MOTIVI DELLA DECISIONE

Preliminarmente vanno disattese le istanze che il Pg ha formulato all’udienza pubblica, in parte inerenti a questioni anche d’incostituzionalità (cfr., tra le altre, Cass. 200801354), già affrontate e risolte da questa Corte, con univoco condiviso indirizzo, ed in parte relative a temi di politica legislativa, estranei all’ambito decisorio.

Riassuntivamente ed in sintesi, con il ricorso il M. denuncia violazioni di legge e vizi motivazionali e chiede l’annullamento del decreto impugnato, in applicazione delle rubricate disposizioni normative e dei relativi principi giurisprudenziali anche sovranazionali, riferiti sia (motivi da 1 a 6) ai criteri di liquidazione del danno morale, che conclusivamente assume essergli dovuto nella misura di Euro 125 per ciascuno dei 123 mesi di durata del processo, con integrazione del bonus di Euro 2.000,00, e sia (motivi da 7 a 13) all’insufficienza delle liquidate spese, a suo parere anche immotivatamente ridotte rispetto a quelle richieste con la nota spese depositata nel pregresso grado di merito. Il ricorso va accolto nei limiti delle argomentazioni che seguono.

Infondate risultano le censure afferenti l’insufficienza dell’indennizzo liquidato per il subito danno non patrimoniale.

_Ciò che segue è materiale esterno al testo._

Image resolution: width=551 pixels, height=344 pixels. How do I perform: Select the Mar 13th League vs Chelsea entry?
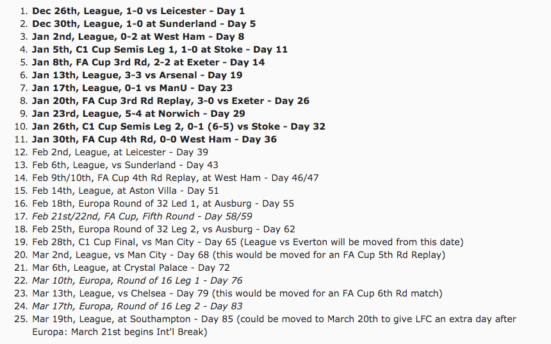(237, 293)
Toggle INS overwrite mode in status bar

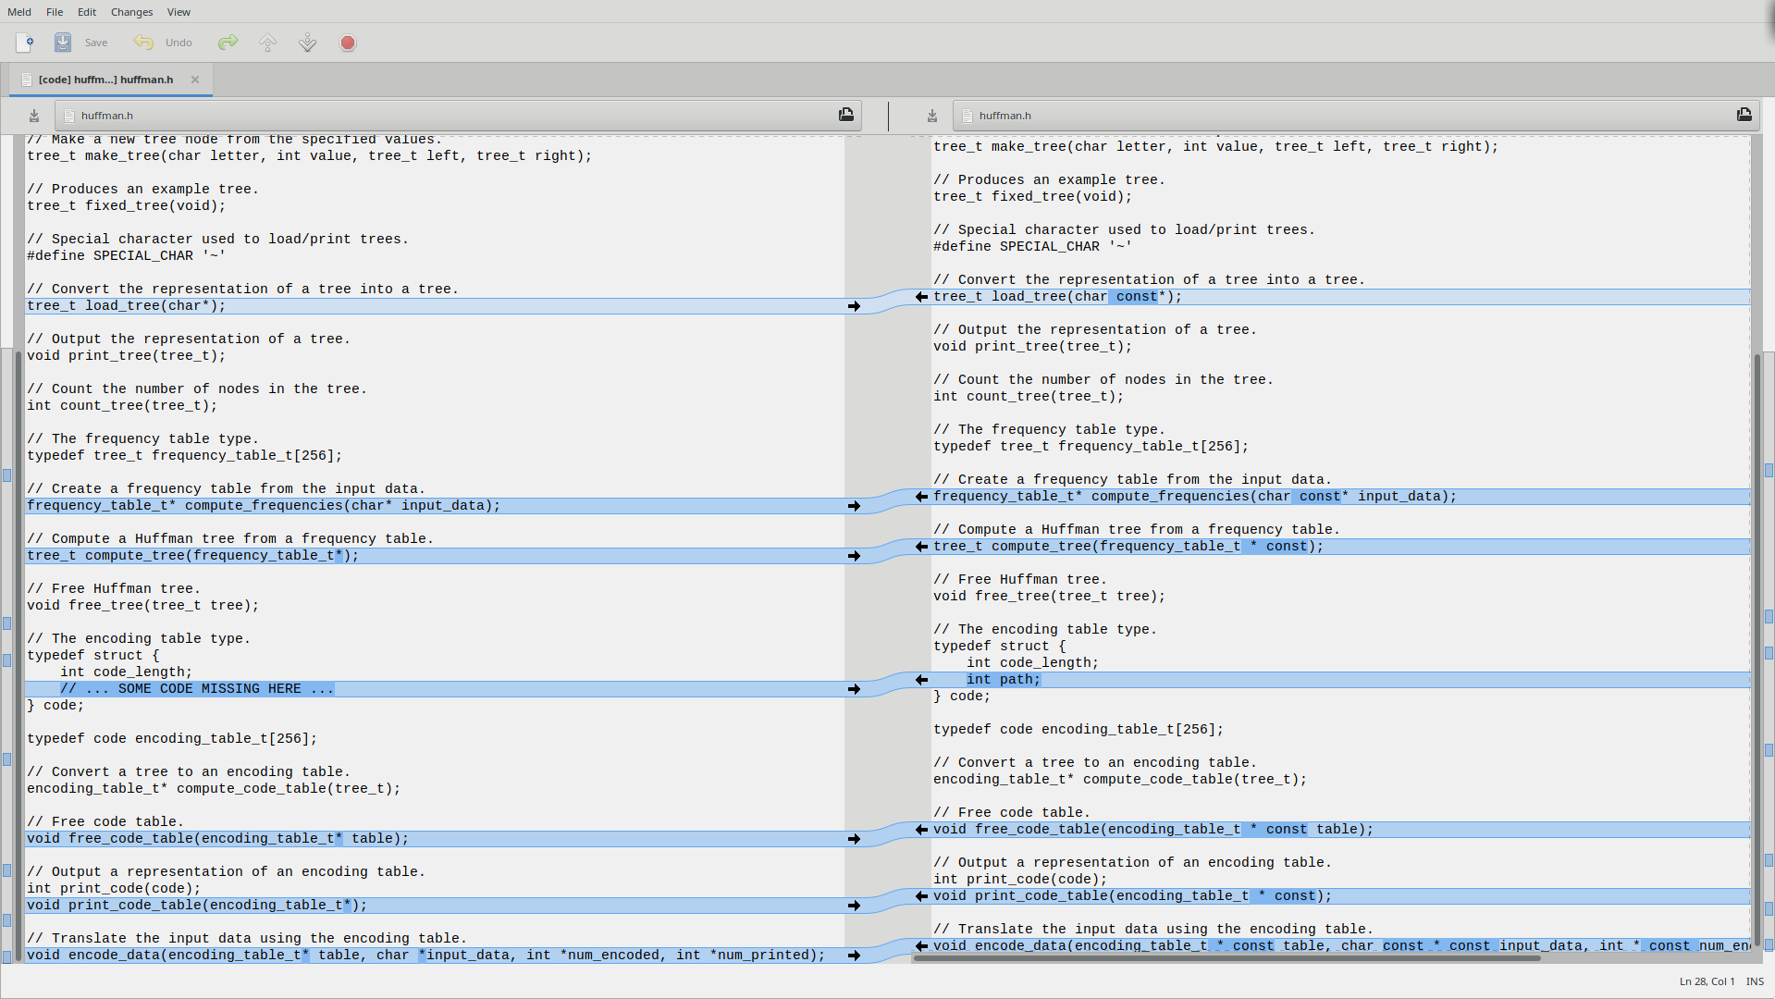click(1755, 981)
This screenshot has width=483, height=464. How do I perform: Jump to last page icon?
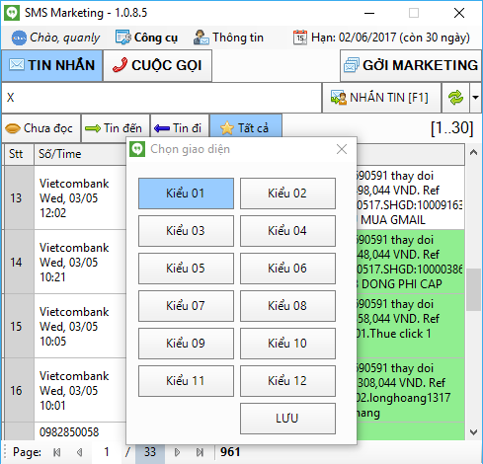(200, 452)
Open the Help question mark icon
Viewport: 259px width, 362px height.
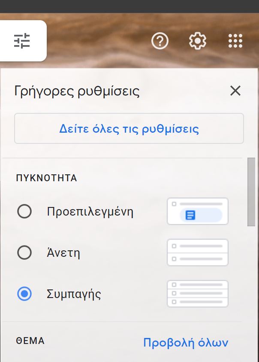point(160,41)
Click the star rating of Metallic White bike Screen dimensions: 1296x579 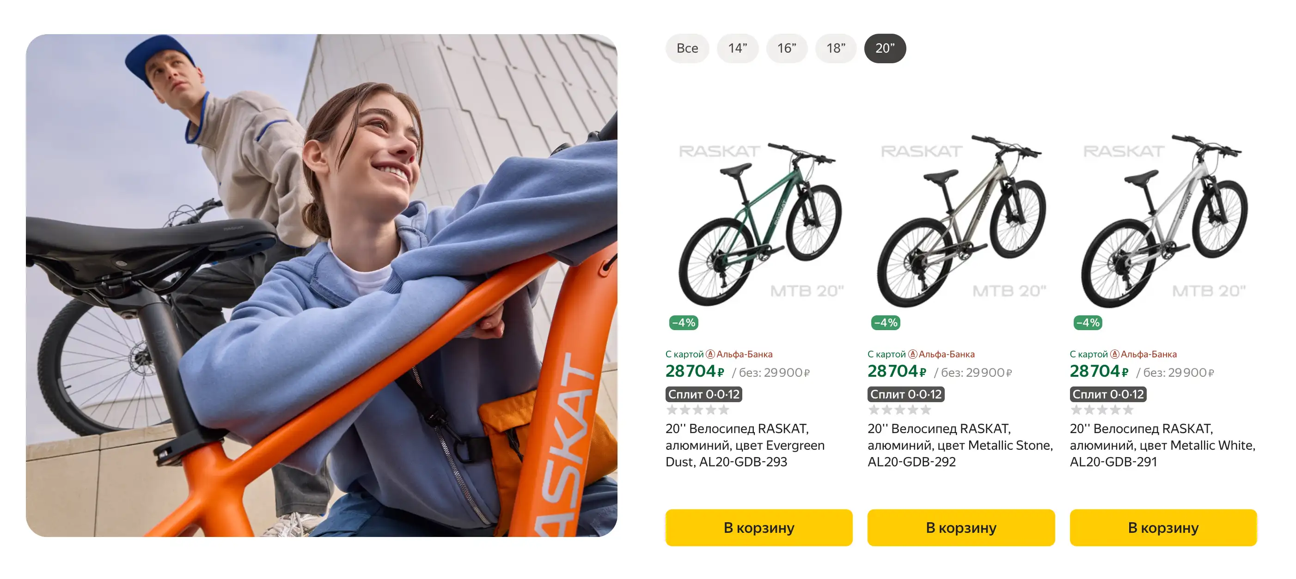coord(1102,410)
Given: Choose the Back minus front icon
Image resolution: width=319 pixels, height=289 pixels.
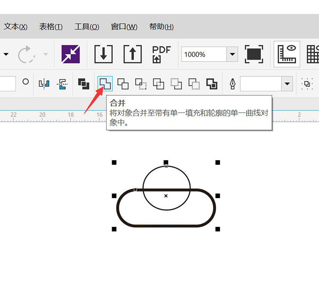Looking at the screenshot, I should point(194,84).
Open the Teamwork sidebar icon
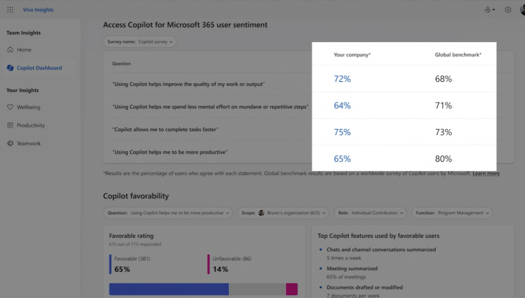 (10, 143)
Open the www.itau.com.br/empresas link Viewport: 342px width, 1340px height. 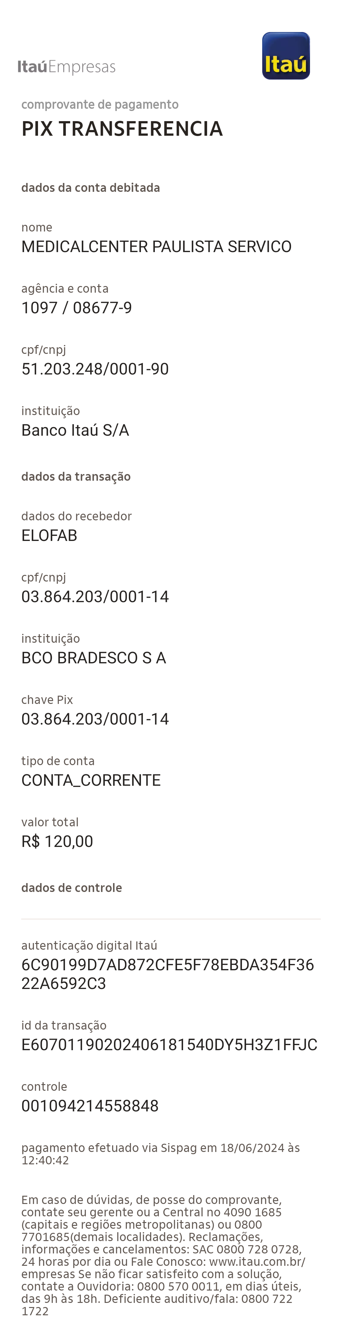click(257, 1261)
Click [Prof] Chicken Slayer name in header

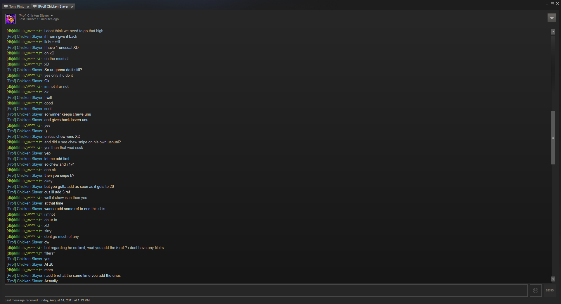tap(34, 16)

Nel caso in disamina, infatti, la Corte di merito:

– ha legittimamente non correlato l’indennizzo alla durata dell’intero processo, posto che la legge nazionale L. n. 89 del 2001, (art. 2 comma 3, lett. a), con una chiara scelta di tecnica liquidatoria non incoerente con le finalità sottese all’art. 6 della CEDU, impone di riferire il ristoro al solo periodo di durata eccedente il ragionevole (cfr. tra le altre, Cass. 200508568;

200608714; 200723844);

– ha legittimamente liquidato in via equitativa, l’importo di più di Euro 1.000,00 ad anno di incongruo ritardo, senza maggiorazioni, dal momento che la determinazione si rivela in linea con i parametri di quantificazione della riparazione del danno non patrimoniale applicati in casi simili dalla Corte Europea dei diritti dell’uomo, oscillanti tra Euro 1.000,00 e 1.500,00, e congruamente argomentata con riferimento alle peculiarità del caso (tra le numerose altre, cfr. Cass. 200704845), che precludevano pure l’incrementabilità con bonus di Euro 2.000,00, il quale presuppone casi di particolare gravità del danno in relazione alla posta in gioco, nella specie non evincibile (in tema cfr Cass. 20086808; 200917684).

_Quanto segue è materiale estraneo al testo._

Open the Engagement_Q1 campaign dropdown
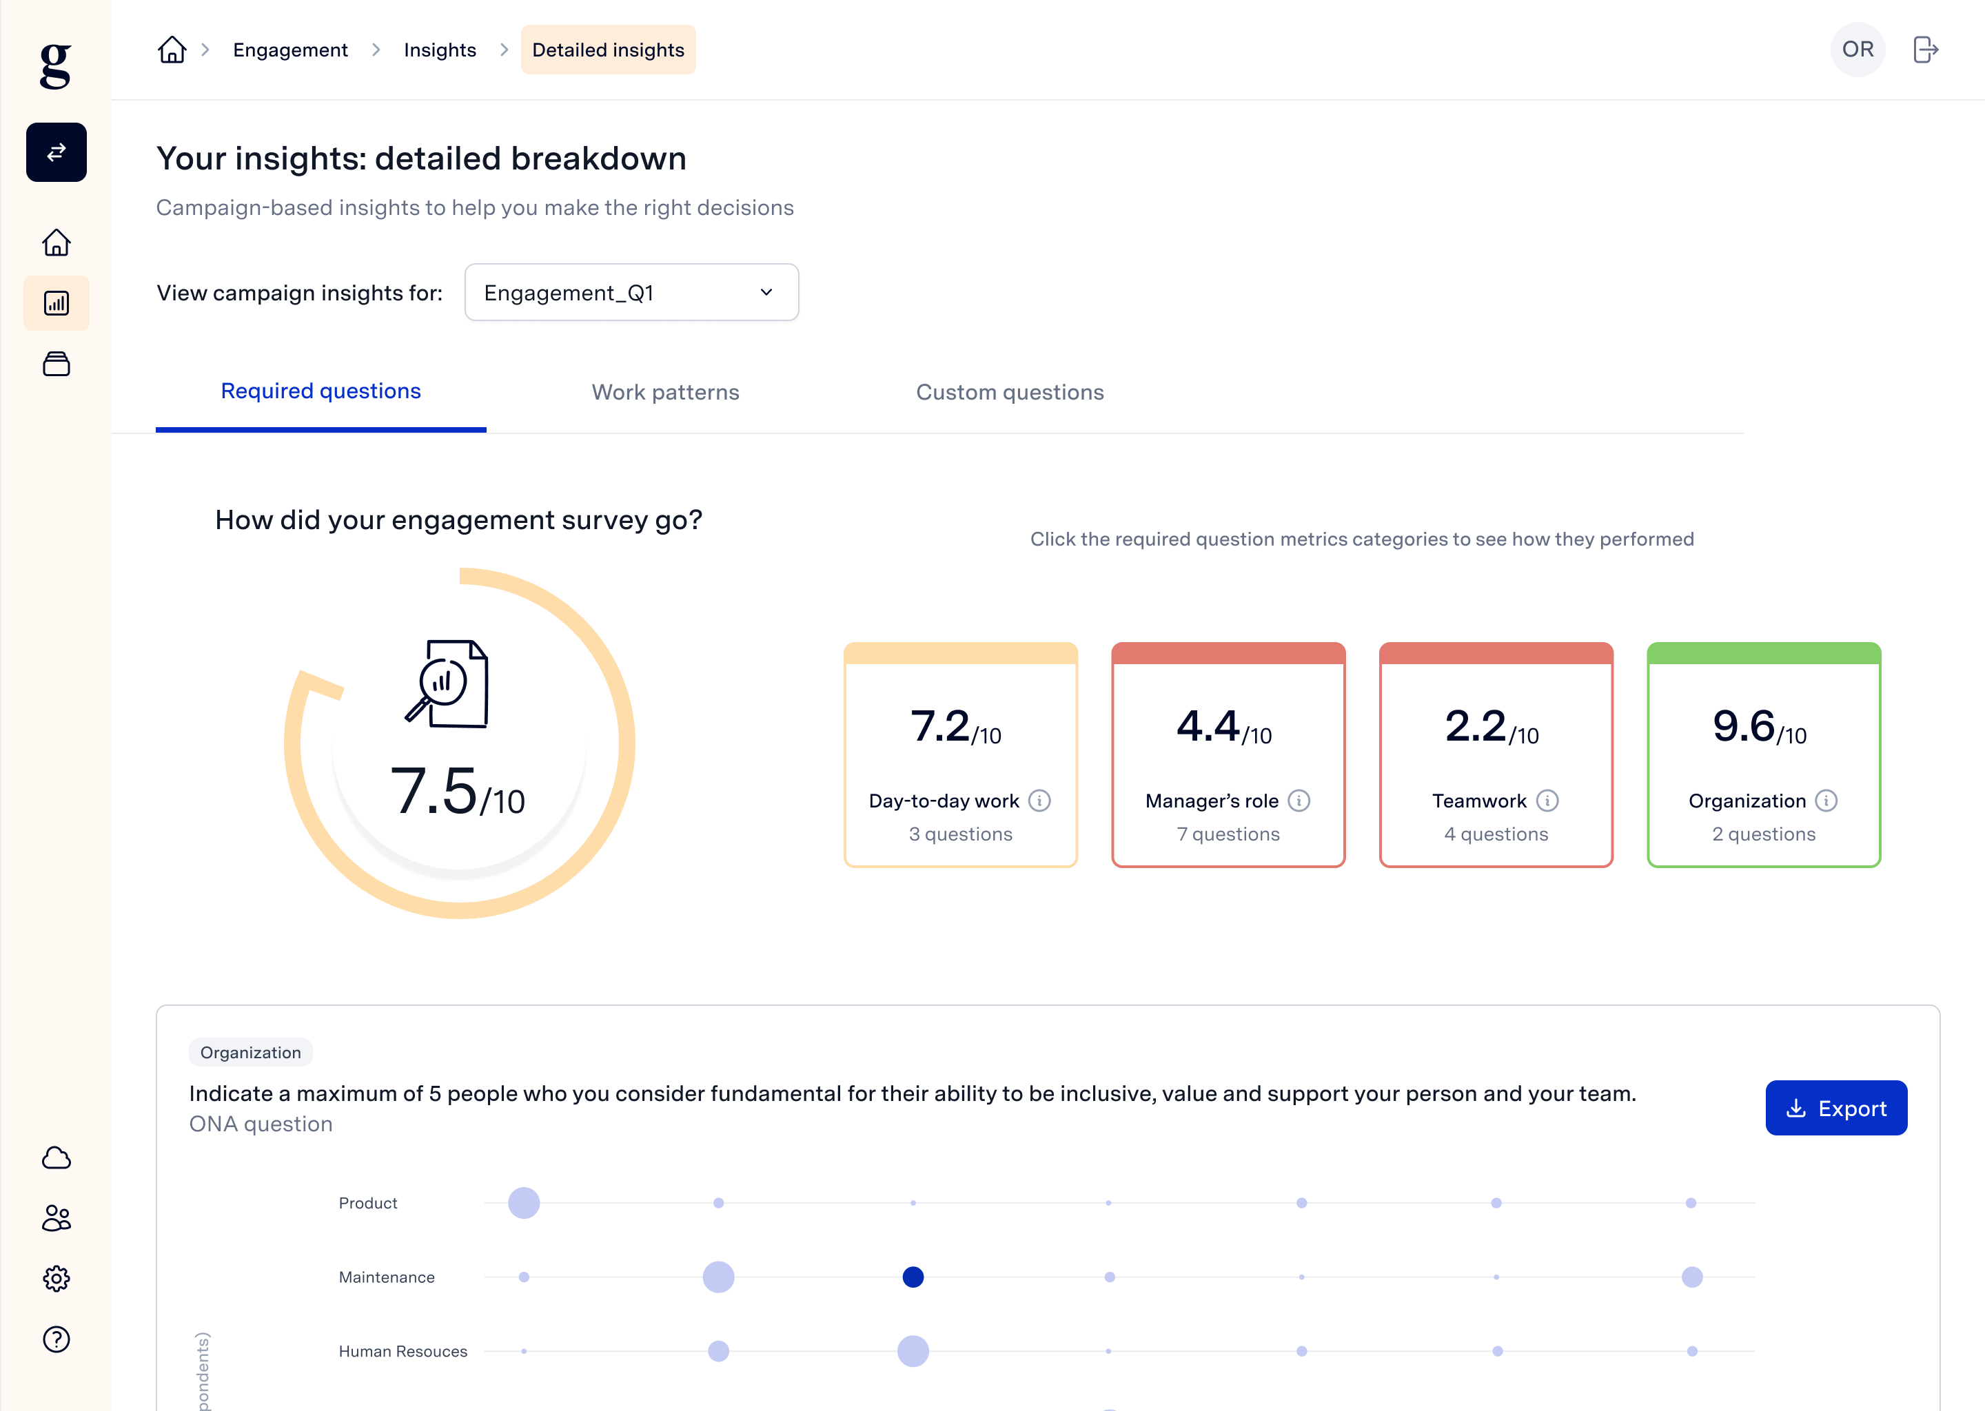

Fondate, invece, sono le censure inerenti alle spese processuali del giudizio di merito, con riguardo soltanto all’entità dei liquidati diritti (Euro 101,00), inferiore ai minimi tariffari (in tema, cfr.

Cass. 200318204; 200423789; 200714053).

Accolta, dunque, la censura in questione, sulle esposte premesse ben può procedersi con riguardo soltanto alla statuizione inerente alla liquidazione delle spese del giudizio di merito alla cassazione dell’impugnato decreto e, ai sensi dell’art. 384 c.p.c., alla riliquidazione di tali spese secondo gli importi indicati in dispositivo, in relazione ad attività necessariamente compiute, non avendo il ricorrente specificato le modalità anche temporali di deposito della nota spese nel pregresso grado.

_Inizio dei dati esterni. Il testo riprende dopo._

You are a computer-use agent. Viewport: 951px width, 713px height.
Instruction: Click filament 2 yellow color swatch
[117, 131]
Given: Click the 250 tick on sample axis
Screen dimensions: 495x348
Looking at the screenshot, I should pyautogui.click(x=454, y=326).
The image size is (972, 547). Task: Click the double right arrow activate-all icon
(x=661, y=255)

L’esito del ricorso giustifica la compensazione nella misura di 2/3 delle spese del giudizio di legittimità, e la condanna della Presidenza del Consiglio dei Ministri al pagamento della residua parte, liquidata come in dispositivo. Spese distratte.

PQM

Accoglie nei limiti di cui in motivazione il ricorso del M., cassa in parte qua il decreto impugnato e decidendo nel merito liquida le spese del giudizio di merito in complessivi Euro 1.425,00 (di cui Euro 125,00 per esborsi ed Euro 700,00 per onorari ed Euro 600,00 per diritti), oltre alle spese generali ed agli accessori di legge, condannando la Presidenza del Consiglio dei Ministri al relativo pagamento in favore del ricorrente. Compensa, inoltre, nella misura di 2/3, le spese del giudizio di legittimità e condanna la Presidenza del Consiglio dei Ministri al pagamento, in favore del ricorrente, della residua parte, che liquida in complessivi Euro 325,00 di cui Euro 290,00 per onorario, oltre alle spese generali ed agli accessori di legge, spese tutte da distarsi in favore dell’Avv.to A.L. Marra antistatario.

Così deciso in Roma, il 25 maggio 2010.